In some ways, it seems worse when prosecutors deploy transparently bogus evidence because their obligation is to seek justice, not to win convictions at any cost. A defense attorney’s job is to vigorously defend his or her client, within a few basic ethical boundaries.

The real problem is that we’ve entrusted judges to be the gatekeepers of science in the courtroom, and they’ve fulfilled that function about as well as you might expect from people trained in law, not science — pretty poorly. This sort of evidence ought to be rejected no matter which side is trying to introduce it.

To that end, here’s one more story, from the Boston Globe. It isn’t about bite mark evidence, but about another pattern-matching field of forensics. And it’s better news.

George Perrot could soon be free at last. He should never have been behind bars.
In a groundbreaking ruling with national implications, a Superior Court judge on Tuesday ordered that he be given a new trial on the rape charge that put him behind bars for so long. It is the first time a judge in the United States has ruled that justice was denied because prosecutors relied on forensic hair analysis, now widely discredited.
Perrot was charged with raping an elderly Springfield woman in 1985, when he was 17, even though the victim, a neighbor, insisted he was not her attacker.
No matter, prosecutors argued: There was other evidence against Perrot — most notably, a single strand of hair found at the scene. On the stand, an expert witness from the FBI testified that the hair, found on the victim’s bed, was a match for Perrot, and that only someone “with a lesser amount of training” would conclude otherwise.
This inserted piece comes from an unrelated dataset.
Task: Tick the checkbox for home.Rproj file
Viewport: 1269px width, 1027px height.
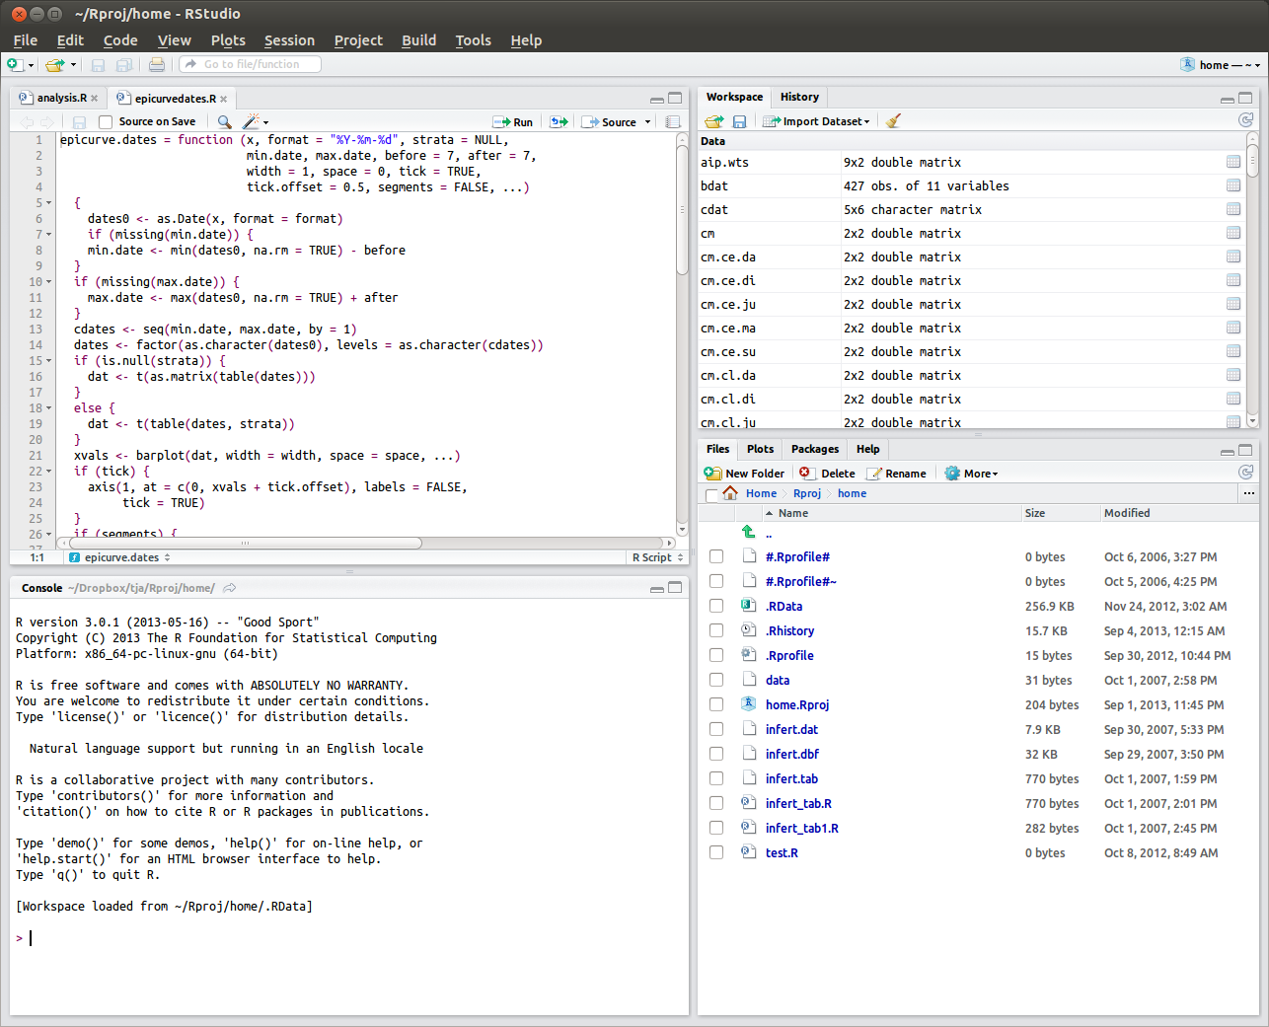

In closing arguments, prosecutor Francis Bloom told jurors the hair evidence was so strong that Perrot could be innocent only if police had planted that strand in the victim’s house.
The jury convicted him.
We now know that Bloom crossed a line — in this and in other ways — presenting the jury with a false choice, a fact underscored by Judge Robert J. Kane’s thoughtful and thorough decision Tuesday.
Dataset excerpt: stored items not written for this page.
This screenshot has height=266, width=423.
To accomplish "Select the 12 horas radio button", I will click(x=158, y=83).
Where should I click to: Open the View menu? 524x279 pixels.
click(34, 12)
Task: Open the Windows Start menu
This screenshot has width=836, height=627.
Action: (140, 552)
Kane dismissed Perrot’s conviction, noting that hair fiber analysis as it was presented at Perrot’s trial has been widely discredited, including by the FBI, which pioneered the field. As Globe columnist Yvonne Abraham points out, the ruling runs counter to a century of precedent and if upheld (as it should be) would send shock waves through the forensic science community. But Kane wrote, “It is not a close call.”

There were other problems with the case, including a host of prosecutorial misconduct. But the main piece of evidence against Perrot was the hair fiber analysis. With that gone, the case against him fell apart. If other judges follow Kane’s lead, other forensic fields long accepted by the courts may start to fall apart, too.